Background And Purpose: The Dutch national guideline on heavy menstrual bleeding was updated and published in 2013. It recommended (for the first time) that uterine artery embolization (UAE) should be part of counseling of women with symptomatic fibroids. We aimed to evaluate the implementation of UAE for symptomatic uterine fibroids in the Netherlands and to investigate gynecologists preference and other influential factors.

Methods: The primary outcome was to examine the UAE/hysterectomy ratio before and after introduction of the 2013 guideline by the use of annual hospital reports.
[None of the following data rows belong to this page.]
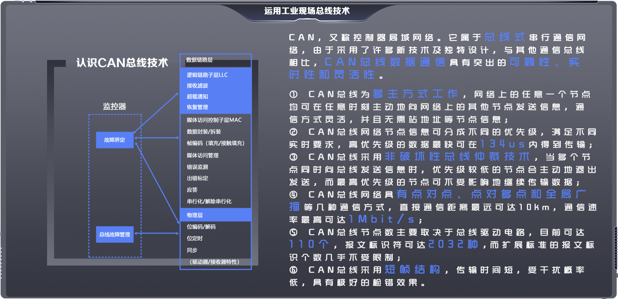Viewport: 618px width, 299px height.
Task: Click the highlighted 多主方式工作 text
Action: [415, 94]
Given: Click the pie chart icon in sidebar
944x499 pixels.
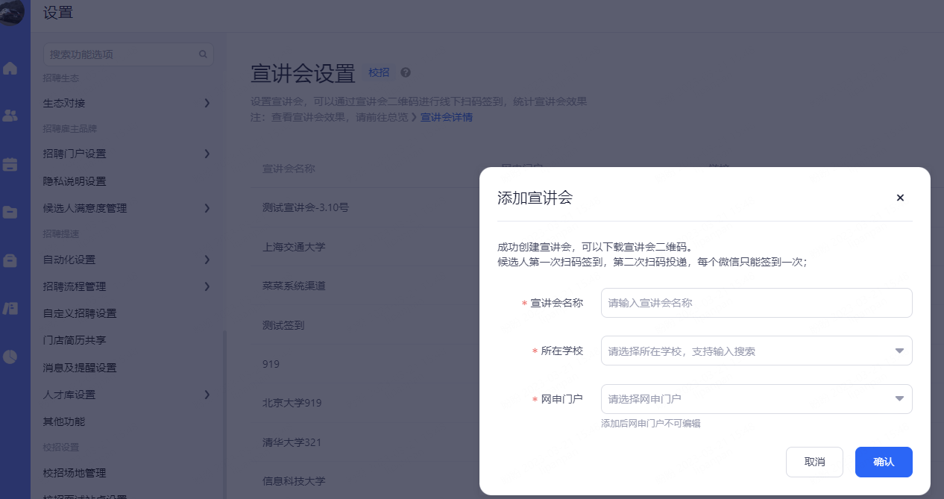Looking at the screenshot, I should coord(10,357).
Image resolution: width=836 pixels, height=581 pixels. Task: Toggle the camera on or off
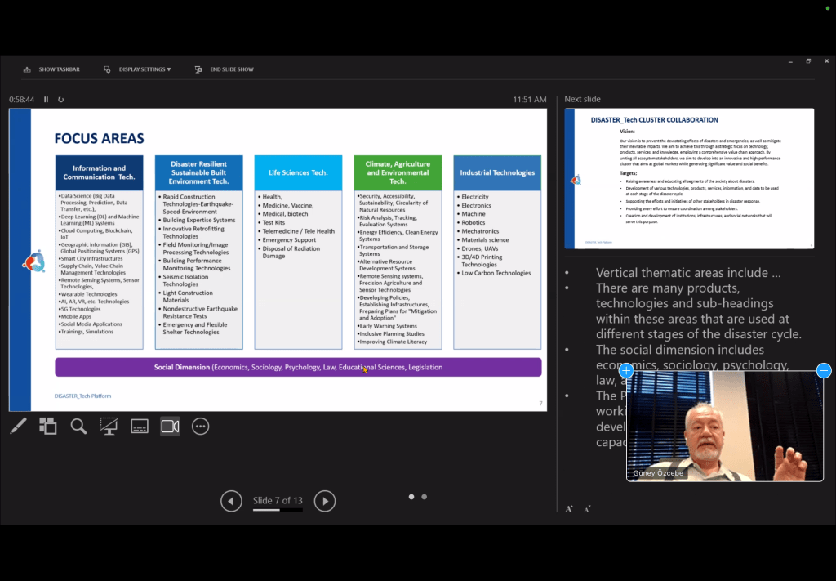pyautogui.click(x=170, y=426)
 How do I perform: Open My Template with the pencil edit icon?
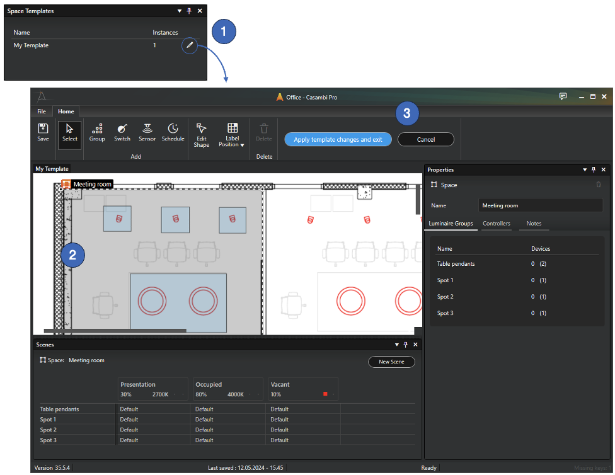tap(189, 45)
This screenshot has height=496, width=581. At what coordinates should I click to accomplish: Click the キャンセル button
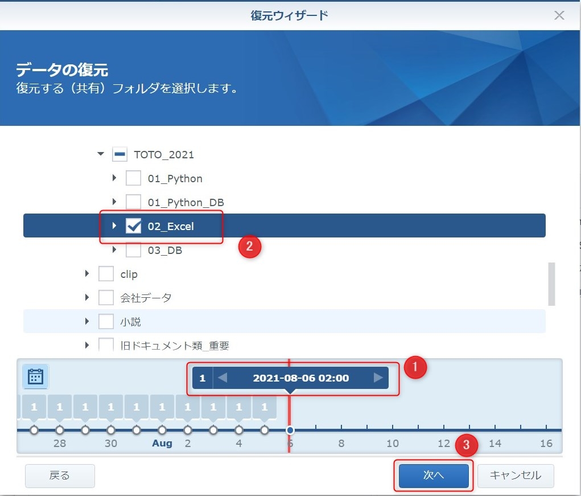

The secondary outcome assessed factors that could influence implementation by means of a questionnaire to gynecologists.

Results: A total of 29/30 (97%) UAE+ hospitals and 36/52 (69%) UAE- hospitals sent their annual reports. The UAE/hysterectomy percentages in 2012, 2013 and 2014 were 7,0%, 7.0% and 6.9%, respectively. Regarding the questionnaire, the response rates were 88% and 91%, respectively. In both groups we observed a high self-perceived tendency for UAE counseling (90% versus 70%, p = .001). Approximately 50% of gynecologists from UAE- hospitals indicate they have insufficient information about UAE for appropriate counseling and 40% doubts the effectiveness of UAE. Furthermore, in the majority of gynecologists some 'urban myths' about the effectiveness and side-effects of UAE seem to persevere.

Conclusion: Adding UAE as a treatment option to the national guideline did not change the number of performed UAEs for symptomatic fibroids. It might be useful to develop an option grid in order to offer appropriate, independent counseling and encourage shared decision making.